Supplied data section start
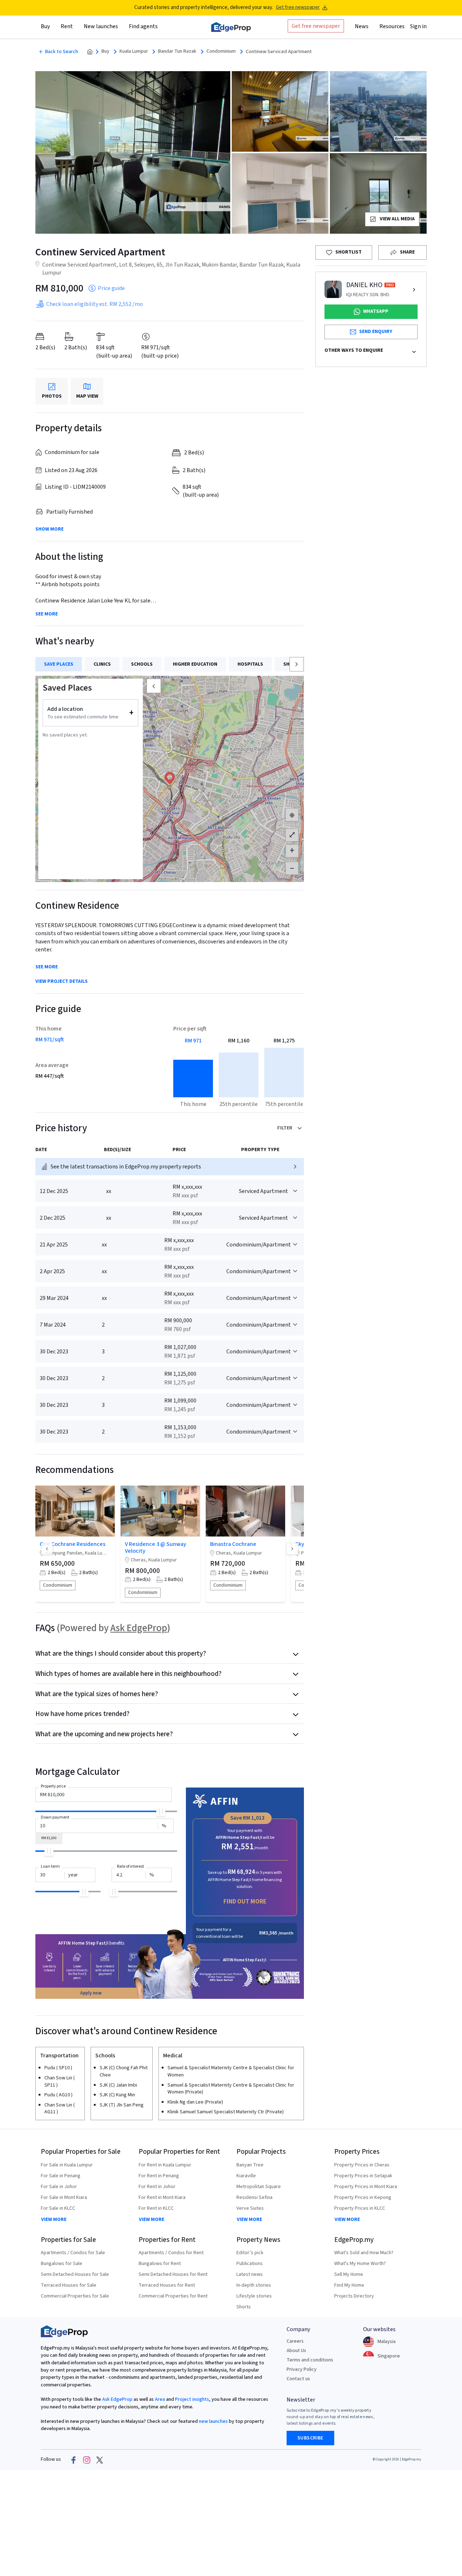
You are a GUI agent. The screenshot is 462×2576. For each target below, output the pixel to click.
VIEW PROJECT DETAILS (61, 981)
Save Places (58, 664)
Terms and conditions (310, 2360)
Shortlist (348, 252)
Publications (249, 2263)
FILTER (284, 1128)
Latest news (249, 2274)
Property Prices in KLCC (359, 2208)
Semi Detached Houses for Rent (173, 2274)
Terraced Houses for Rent (167, 2285)
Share (407, 252)
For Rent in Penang (159, 2175)
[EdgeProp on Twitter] (99, 2459)
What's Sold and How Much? (363, 2252)
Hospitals (250, 664)
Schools (142, 664)
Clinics (102, 664)
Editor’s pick (249, 2252)
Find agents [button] (143, 26)
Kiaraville (246, 2175)
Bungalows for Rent (160, 2263)
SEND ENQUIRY (375, 331)
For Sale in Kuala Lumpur (67, 2165)
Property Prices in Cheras (361, 2165)
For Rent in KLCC (156, 2208)
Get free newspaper (298, 7)
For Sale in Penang (60, 2175)
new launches (213, 2421)
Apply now (91, 1993)
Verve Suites (250, 2208)
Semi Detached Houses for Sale (75, 2274)
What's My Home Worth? (360, 2263)
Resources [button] (392, 26)
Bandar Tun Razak (177, 51)
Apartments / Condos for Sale (73, 2252)
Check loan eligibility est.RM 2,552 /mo (94, 304)
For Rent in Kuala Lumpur (165, 2165)
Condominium (221, 51)
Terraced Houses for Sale (68, 2285)
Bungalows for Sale (61, 2263)
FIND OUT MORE (244, 1901)
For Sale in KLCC (58, 2208)
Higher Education (195, 664)
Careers (295, 2341)
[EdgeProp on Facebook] (73, 2459)
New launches (101, 26)
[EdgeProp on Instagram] (86, 2459)
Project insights (191, 2399)
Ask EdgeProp (138, 1628)
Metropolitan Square (258, 2186)
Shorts (243, 2307)
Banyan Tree (249, 2165)
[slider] (160, 1811)
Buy (105, 51)
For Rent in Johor (157, 2186)
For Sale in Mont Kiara (64, 2197)
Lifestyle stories (254, 2296)
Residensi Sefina (254, 2197)
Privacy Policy (302, 2369)
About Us (296, 2350)
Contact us (298, 2378)
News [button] (362, 26)
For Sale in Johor (59, 2186)
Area (159, 2399)
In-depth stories (253, 2285)
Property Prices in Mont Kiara (365, 2186)
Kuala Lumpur (133, 51)
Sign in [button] (418, 26)
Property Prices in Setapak (363, 2175)
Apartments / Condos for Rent (171, 2252)
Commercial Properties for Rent (173, 2296)
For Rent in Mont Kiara (162, 2197)
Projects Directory (354, 2296)
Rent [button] (67, 26)
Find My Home (349, 2285)
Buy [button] (45, 26)
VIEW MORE (53, 2219)
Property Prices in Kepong (362, 2197)
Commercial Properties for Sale (75, 2296)
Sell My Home (348, 2274)
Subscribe (310, 2438)
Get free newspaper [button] (316, 26)
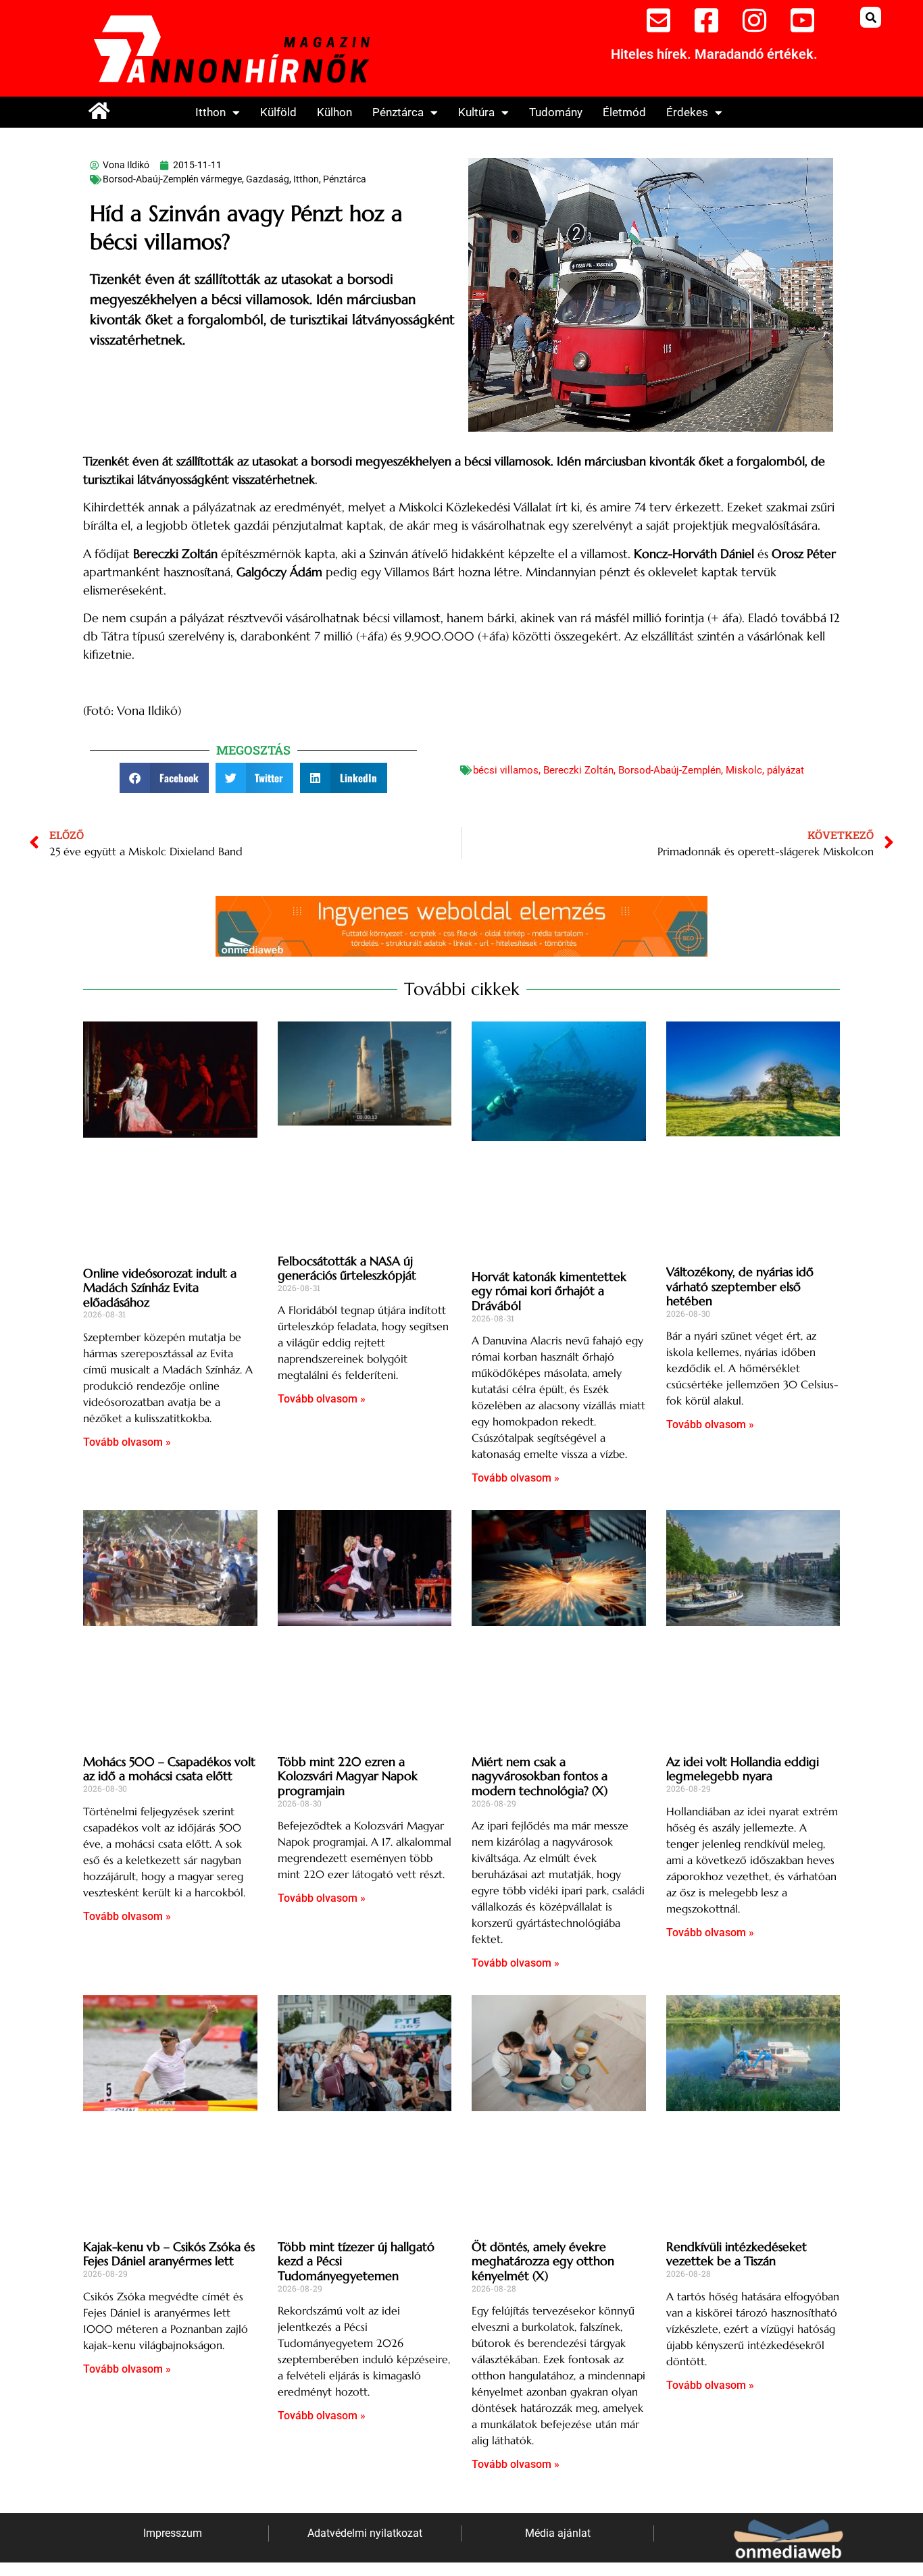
Supplied data section end
If a picture appears among the records, leave it out, and otherwise reproduce exactly every line from the first line through the one with "FILTER (284, 1128)", both included.

You are a GUI agent. The screenshot is 462×2576. For each target below, output the pixel to click.
VIEW PROJECT DETAILS (61, 981)
Save Places (58, 664)
Terms and conditions (310, 2360)
Shortlist (348, 252)
Publications (249, 2263)
FILTER (284, 1128)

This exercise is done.